▶ [Records for this exercise]
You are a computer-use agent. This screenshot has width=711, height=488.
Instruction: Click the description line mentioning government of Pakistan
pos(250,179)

* * *

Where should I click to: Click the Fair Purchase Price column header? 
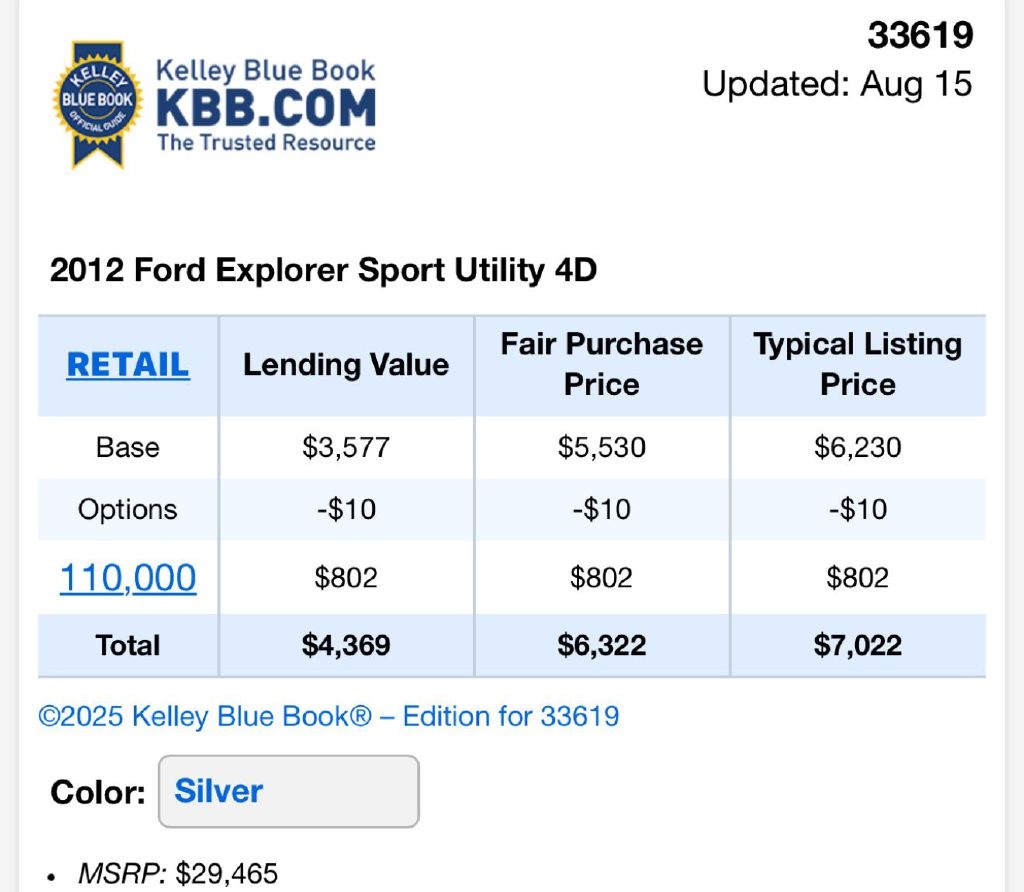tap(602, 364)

▶ [Short task] Rename "description line" to "caption line" in the entries, starting at the line that contains "You are a computer-use" and ending at the line that contains "pos(250,179)". Return only those lines with nothing else changed.

▶ [Finished answer]
You are a computer-use agent. This screenshot has width=711, height=488.
Instruction: Click the caption line mentioning government of Pakistan
pos(250,179)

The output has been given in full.